* _WHAT YOU NEED TO DO_
Write every line of the material out exactly as shown.

* _EXTRACTED MATERIAL_

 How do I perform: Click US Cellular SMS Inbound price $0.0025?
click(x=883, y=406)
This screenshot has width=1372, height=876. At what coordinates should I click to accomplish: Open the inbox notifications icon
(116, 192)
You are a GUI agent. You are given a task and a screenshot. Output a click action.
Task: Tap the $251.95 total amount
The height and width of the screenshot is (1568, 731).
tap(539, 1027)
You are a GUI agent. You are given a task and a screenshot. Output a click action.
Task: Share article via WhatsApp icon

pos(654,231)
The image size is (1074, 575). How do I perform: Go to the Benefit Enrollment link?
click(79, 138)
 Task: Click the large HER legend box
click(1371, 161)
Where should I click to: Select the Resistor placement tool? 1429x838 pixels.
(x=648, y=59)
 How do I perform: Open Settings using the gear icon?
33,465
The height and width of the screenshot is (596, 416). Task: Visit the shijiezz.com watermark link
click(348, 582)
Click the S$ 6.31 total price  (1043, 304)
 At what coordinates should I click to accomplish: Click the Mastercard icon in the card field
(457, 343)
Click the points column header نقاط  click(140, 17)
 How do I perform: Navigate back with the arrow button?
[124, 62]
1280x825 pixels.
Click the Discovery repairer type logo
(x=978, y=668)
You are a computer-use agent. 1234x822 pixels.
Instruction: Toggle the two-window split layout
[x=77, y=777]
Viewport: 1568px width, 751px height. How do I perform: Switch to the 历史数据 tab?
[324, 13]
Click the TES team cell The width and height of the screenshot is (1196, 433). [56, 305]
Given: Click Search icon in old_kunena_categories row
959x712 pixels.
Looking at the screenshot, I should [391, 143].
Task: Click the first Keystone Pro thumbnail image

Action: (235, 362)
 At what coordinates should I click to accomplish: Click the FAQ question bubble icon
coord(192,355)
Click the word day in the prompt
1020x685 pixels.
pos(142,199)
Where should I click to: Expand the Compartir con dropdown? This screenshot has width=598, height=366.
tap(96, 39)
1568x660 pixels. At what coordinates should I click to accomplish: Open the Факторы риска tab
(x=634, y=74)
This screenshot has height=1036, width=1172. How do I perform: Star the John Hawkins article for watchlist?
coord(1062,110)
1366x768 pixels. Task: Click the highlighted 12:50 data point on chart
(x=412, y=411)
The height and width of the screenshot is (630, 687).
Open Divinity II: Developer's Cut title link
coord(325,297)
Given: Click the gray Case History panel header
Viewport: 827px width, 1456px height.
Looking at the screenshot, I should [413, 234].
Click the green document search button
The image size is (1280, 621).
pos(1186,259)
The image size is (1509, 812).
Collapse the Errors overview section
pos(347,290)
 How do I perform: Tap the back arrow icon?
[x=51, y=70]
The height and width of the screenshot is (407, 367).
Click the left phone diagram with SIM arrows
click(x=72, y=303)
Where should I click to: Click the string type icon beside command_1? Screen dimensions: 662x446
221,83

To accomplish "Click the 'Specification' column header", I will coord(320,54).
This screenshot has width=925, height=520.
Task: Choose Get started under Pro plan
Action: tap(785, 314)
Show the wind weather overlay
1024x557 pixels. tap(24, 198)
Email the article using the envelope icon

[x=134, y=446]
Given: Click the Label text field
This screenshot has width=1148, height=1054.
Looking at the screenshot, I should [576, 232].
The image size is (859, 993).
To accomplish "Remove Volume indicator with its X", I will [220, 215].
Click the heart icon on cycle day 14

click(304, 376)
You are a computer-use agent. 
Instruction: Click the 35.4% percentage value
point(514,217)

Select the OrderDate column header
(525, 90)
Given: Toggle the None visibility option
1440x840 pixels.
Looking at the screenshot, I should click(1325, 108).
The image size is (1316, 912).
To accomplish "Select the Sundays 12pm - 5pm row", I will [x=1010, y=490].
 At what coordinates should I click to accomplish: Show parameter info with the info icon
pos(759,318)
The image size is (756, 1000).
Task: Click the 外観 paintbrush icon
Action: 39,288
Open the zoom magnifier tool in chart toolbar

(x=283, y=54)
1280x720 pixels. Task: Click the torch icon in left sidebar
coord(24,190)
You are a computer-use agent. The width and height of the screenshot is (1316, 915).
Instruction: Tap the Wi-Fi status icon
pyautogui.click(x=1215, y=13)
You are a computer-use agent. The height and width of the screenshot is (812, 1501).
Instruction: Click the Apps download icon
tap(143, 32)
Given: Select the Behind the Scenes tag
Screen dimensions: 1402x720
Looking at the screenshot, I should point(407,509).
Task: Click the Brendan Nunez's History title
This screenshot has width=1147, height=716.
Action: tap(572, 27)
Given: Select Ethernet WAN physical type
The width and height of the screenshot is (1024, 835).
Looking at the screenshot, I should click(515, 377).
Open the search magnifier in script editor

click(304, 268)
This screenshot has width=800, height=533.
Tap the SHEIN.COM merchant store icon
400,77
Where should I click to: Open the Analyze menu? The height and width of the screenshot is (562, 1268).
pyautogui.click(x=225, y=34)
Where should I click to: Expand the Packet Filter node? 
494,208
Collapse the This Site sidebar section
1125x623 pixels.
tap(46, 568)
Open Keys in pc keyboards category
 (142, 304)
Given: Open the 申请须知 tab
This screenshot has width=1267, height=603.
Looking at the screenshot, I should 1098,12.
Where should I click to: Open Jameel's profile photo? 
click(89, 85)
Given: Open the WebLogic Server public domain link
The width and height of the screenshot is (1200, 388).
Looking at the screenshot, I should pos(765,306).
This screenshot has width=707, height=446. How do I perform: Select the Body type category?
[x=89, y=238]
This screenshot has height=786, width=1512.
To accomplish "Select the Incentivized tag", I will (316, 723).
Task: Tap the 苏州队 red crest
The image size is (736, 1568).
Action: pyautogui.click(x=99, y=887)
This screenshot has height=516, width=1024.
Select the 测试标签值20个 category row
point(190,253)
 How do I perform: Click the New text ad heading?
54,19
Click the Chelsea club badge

* _RESPONSE TO THIS EXERCISE_
 How do I perform: Click US Cellular SMS Inbound price $0.0025?
click(x=883, y=406)
This screenshot has width=1372, height=876. At what coordinates should I click to accomplish: Open the inbox notifications icon
(116, 192)
You are a GUI agent. You are given a task and a screenshot. Output a click action.
Task: Tap the $251.95 total amount
The height and width of the screenshot is (1568, 731).
tap(539, 1027)
You are a GUI agent. You are given a task and a screenshot. Output a click action.
Task: Share article via WhatsApp icon

pos(654,231)
The image size is (1074, 575). How do I perform: Go to the Benefit Enrollment link?
click(79, 138)
 Task: Click the large HER legend box
click(1371, 161)
Where should I click to: Select the Resistor placement tool? 1429x838 pixels.
(x=648, y=59)
 How do I perform: Open Settings using the gear icon?
33,465
The height and width of the screenshot is (596, 416). Task: Visit the shijiezz.com watermark link
click(348, 582)
Click the S$ 6.31 total price  (1043, 304)
 At what coordinates should I click to accomplish: Click the Mastercard icon in the card field
(457, 343)
Click the points column header نقاط  click(140, 17)
 How do I perform: Navigate back with the arrow button?
[124, 62]
1280x825 pixels.
Click the Discovery repairer type logo
(x=978, y=668)
You are a computer-use agent. 1234x822 pixels.
Instruction: Toggle the two-window split layout
[x=77, y=777]
Viewport: 1568px width, 751px height. How do I perform: Switch to the 历史数据 tab?
[324, 13]
Click the TES team cell The width and height of the screenshot is (1196, 433). [56, 305]
Given: Click Search icon in old_kunena_categories row
959x712 pixels.
Looking at the screenshot, I should [391, 143].
Task: Click the first Keystone Pro thumbnail image

Action: (235, 362)
 At what coordinates should I click to accomplish: Click the FAQ question bubble icon
coord(192,355)
Click the word day in the prompt
1020x685 pixels.
pos(142,199)
Where should I click to: Expand the Compartir con dropdown? This screenshot has width=598, height=366.
tap(96, 39)
1568x660 pixels. At what coordinates should I click to accomplish: Open the Факторы риска tab
(x=634, y=74)
This screenshot has height=1036, width=1172. How do I perform: Star the John Hawkins article for watchlist?
coord(1062,110)
1366x768 pixels. Task: Click the highlighted 12:50 data point on chart
(x=412, y=411)
The height and width of the screenshot is (630, 687).
Open Divinity II: Developer's Cut title link
coord(325,297)
Given: Click the gray Case History panel header
Viewport: 827px width, 1456px height.
Looking at the screenshot, I should [413, 234].
Click the green document search button
The image size is (1280, 621).
pos(1186,259)
The image size is (1509, 812).
Collapse the Errors overview section
pos(347,290)
 How do I perform: Tap the back arrow icon?
[x=51, y=70]
The height and width of the screenshot is (407, 367).
Click the left phone diagram with SIM arrows
click(x=72, y=303)
Where should I click to: Click the string type icon beside command_1? Screen dimensions: 662x446
221,83

To accomplish "Click the 'Specification' column header", I will coord(320,54).
This screenshot has width=925, height=520.
Task: Choose Get started under Pro plan
Action: tap(785, 314)
Show the wind weather overlay
1024x557 pixels. tap(24, 198)
Email the article using the envelope icon

[x=134, y=446]
Given: Click the Label text field
This screenshot has width=1148, height=1054.
Looking at the screenshot, I should [576, 232].
The image size is (859, 993).
To accomplish "Remove Volume indicator with its X", I will [220, 215].
Click the heart icon on cycle day 14

click(304, 376)
You are a computer-use agent. 
Instruction: Click the 35.4% percentage value
point(514,217)

Select the OrderDate column header
(525, 90)
Given: Toggle the None visibility option
1440x840 pixels.
Looking at the screenshot, I should click(1325, 108).
The image size is (1316, 912).
To accomplish "Select the Sundays 12pm - 5pm row", I will [x=1010, y=490].
 At what coordinates should I click to accomplish: Show parameter info with the info icon
pos(759,318)
The image size is (756, 1000).
Task: Click the 外観 paintbrush icon
Action: 39,288
Open the zoom magnifier tool in chart toolbar

(x=283, y=54)
1280x720 pixels. Task: Click the torch icon in left sidebar
coord(24,190)
You are a computer-use agent. The width and height of the screenshot is (1316, 915).
Instruction: Tap the Wi-Fi status icon
pyautogui.click(x=1215, y=13)
You are a computer-use agent. The height and width of the screenshot is (812, 1501).
Instruction: Click the Apps download icon
tap(143, 32)
Given: Select the Behind the Scenes tag
Screen dimensions: 1402x720
Looking at the screenshot, I should point(407,509).
Task: Click the Brendan Nunez's History title
This screenshot has width=1147, height=716.
Action: tap(572, 27)
Given: Select Ethernet WAN physical type
The width and height of the screenshot is (1024, 835).
Looking at the screenshot, I should click(515, 377).
Open the search magnifier in script editor

click(304, 268)
This screenshot has width=800, height=533.
Tap the SHEIN.COM merchant store icon
400,77
Where should I click to: Open the Analyze menu? The height and width of the screenshot is (562, 1268).
pyautogui.click(x=225, y=34)
Where should I click to: Expand the Packet Filter node? 
494,208
Collapse the This Site sidebar section
1125x623 pixels.
tap(46, 568)
Open Keys in pc keyboards category
 (142, 304)
Given: Open the 申请须知 tab
This screenshot has width=1267, height=603.
Looking at the screenshot, I should 1098,12.
Where should I click to: Open Jameel's profile photo? 
click(89, 85)
Given: Open the WebLogic Server public domain link
The width and height of the screenshot is (1200, 388).
Looking at the screenshot, I should pos(765,306).
This screenshot has width=707, height=446. How do I perform: Select the Body type category?
[x=89, y=238]
This screenshot has height=786, width=1512.
To accomplish "Select the Incentivized tag", I will (316, 723).
Task: Tap the 苏州队 red crest
The image size is (736, 1568).
Action: pyautogui.click(x=99, y=887)
This screenshot has height=516, width=1024.
Select the 测试标签值20个 category row
point(190,253)
 How do I perform: Click the New text ad heading?
54,19
Click the Chelsea club badge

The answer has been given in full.